Tuesday, September 13, 2011
Many Talents to Admire...Always Something to Learn
A few posts before this, I spoke of my two young nephews. They constantly amaze me, just as their older cousins always have. Their older cousins are now adults with blossoming professional careers, one a few hours away, another on the other side of the country. I have so many reasons to be proud of these humans of the next generation of my family. I want every opportunity to spend time with any of them.
This past weekend, my 9-year old nephew spent the weekend with me while his parents traveled for a wedding. We had a great time in this last morsel of summer. He has a love of artistic things, not the least of which, drawing. We spent all day Saturday on my back deck, making bookmarks for family and friends, and he drew incessantly. We made cookies. He schooled me regarding the best selections of Nick On Demand. We never did get the WII working with my old-school television.
Meanwhile, my 12-year old nephew was a few miles away, helping his mom in a remarkable way; he was replacing a broken garbage disposal! He has a natural talent for mechanical things. I would never know where to start with something like that but there he was, under the sink, wrench in hand, helping my sister-in-law puzzle through a plumbing dilemma. She was so proud of his ability to parse out the task as they partnered to take control of this critical home repair. I have the text photo to document his skill!

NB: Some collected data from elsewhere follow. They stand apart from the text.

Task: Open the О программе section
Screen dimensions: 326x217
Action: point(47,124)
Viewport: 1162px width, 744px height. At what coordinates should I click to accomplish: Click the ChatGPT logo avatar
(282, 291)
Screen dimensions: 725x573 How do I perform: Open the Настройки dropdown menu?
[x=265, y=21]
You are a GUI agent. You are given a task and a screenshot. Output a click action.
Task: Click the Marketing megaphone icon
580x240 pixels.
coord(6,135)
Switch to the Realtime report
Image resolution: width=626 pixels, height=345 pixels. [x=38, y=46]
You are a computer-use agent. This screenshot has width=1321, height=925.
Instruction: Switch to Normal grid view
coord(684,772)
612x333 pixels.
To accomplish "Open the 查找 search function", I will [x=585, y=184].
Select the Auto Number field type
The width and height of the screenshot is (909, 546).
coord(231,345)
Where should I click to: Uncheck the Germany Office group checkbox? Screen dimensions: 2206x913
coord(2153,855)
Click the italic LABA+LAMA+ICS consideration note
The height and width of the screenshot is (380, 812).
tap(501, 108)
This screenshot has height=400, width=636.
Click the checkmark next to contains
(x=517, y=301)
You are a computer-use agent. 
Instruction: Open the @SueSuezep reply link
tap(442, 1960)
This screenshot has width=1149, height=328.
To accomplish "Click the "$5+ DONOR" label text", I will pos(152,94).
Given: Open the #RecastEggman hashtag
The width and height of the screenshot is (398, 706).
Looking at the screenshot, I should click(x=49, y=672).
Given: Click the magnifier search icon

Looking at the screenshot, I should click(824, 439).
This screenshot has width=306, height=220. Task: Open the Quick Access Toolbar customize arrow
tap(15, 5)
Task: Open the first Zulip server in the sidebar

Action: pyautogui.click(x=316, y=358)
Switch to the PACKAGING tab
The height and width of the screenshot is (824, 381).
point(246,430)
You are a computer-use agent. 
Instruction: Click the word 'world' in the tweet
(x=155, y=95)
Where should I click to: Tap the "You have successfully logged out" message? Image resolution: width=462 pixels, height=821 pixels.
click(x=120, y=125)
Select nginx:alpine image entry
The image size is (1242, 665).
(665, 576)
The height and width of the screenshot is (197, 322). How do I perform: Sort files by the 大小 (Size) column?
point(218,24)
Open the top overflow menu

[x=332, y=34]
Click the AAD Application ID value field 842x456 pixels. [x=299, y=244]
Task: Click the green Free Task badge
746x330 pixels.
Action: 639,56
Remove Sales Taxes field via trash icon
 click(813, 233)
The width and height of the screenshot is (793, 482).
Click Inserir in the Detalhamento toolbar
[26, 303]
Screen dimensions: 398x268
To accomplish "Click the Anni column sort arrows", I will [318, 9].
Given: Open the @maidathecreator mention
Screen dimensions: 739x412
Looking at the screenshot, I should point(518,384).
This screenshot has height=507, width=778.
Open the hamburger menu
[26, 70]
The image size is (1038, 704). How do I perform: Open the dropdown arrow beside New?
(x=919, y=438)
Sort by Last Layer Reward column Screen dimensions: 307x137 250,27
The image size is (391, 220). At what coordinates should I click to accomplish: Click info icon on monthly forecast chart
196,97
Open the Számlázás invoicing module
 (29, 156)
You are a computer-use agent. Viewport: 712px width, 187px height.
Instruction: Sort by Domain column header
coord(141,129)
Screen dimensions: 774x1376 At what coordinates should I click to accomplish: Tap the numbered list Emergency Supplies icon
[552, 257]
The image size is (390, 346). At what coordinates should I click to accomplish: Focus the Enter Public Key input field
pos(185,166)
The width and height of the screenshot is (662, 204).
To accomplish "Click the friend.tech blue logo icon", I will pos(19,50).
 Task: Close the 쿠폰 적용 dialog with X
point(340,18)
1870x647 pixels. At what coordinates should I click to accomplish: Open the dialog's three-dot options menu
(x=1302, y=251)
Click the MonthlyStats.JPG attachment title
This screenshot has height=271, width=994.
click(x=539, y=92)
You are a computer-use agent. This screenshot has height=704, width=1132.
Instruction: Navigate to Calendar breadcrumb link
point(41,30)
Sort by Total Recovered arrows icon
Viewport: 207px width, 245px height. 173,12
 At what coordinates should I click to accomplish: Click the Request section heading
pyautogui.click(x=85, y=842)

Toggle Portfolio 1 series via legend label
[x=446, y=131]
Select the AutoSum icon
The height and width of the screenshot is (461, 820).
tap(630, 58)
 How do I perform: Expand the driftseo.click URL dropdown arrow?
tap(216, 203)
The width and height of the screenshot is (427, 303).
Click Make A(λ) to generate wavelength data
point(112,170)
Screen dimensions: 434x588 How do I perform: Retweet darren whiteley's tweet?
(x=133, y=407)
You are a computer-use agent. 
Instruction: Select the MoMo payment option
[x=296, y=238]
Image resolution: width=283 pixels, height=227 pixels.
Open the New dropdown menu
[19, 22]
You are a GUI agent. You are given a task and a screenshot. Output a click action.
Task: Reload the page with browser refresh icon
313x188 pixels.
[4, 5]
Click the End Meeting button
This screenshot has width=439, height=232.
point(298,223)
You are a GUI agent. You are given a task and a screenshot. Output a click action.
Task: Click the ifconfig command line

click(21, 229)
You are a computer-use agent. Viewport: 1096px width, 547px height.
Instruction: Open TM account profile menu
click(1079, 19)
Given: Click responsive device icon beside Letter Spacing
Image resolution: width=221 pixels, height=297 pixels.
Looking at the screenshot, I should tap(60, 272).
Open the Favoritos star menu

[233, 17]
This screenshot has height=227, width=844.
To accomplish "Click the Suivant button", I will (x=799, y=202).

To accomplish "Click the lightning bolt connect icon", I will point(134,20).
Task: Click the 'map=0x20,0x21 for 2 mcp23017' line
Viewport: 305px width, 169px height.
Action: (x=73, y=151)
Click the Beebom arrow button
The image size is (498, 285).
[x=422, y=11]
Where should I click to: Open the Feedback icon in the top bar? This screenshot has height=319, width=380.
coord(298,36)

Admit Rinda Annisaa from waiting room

My younger nephew is chatty like me. His cousin is quiet and introspective. I find I am quieter when I am with him than I would be on my own. With his cousin, I join in the blow-by-blow narration of the day. These boys each have strengths and assets that I admire. They also both "get" me, in their own ways. I "get" them as well. They show me what their generation is experiencing and they remind me that an authentic life is all any of us should aspire to live.
They both also remind me that humor is a balm.
This weekend, on the 10th anniversary of 9/11, they reminded me to stay present. They reflect purpose and joy. They help me be more of the woman I am, and without even knowing it, they fuel the poet in me, as well as the educator.
My youngest nephew and I headed to the zoo on Sunday, leaving the TV coverage of the sadness behind; he is unburdened by any of those painful memories. He was in charge of the camera. We stopped to admire a cherry red 60's vintage Chevy Impala. We stood on the edge of the parking lot high above the skyline of Syracuse, observing it like a panoramic photo. We made jokes and engaged in some clever word play. This guy has a great vocabulary, I have discovered.
As we walked toward the entrance, my boy queried, "Aunt Georgia, is your whole life a poem?"
I stopped for one step, started walking again, and quietly replied, with a smile in my tone, "Why yes, now that you ask; I guess my whole life is a poem. Thanks for noticing."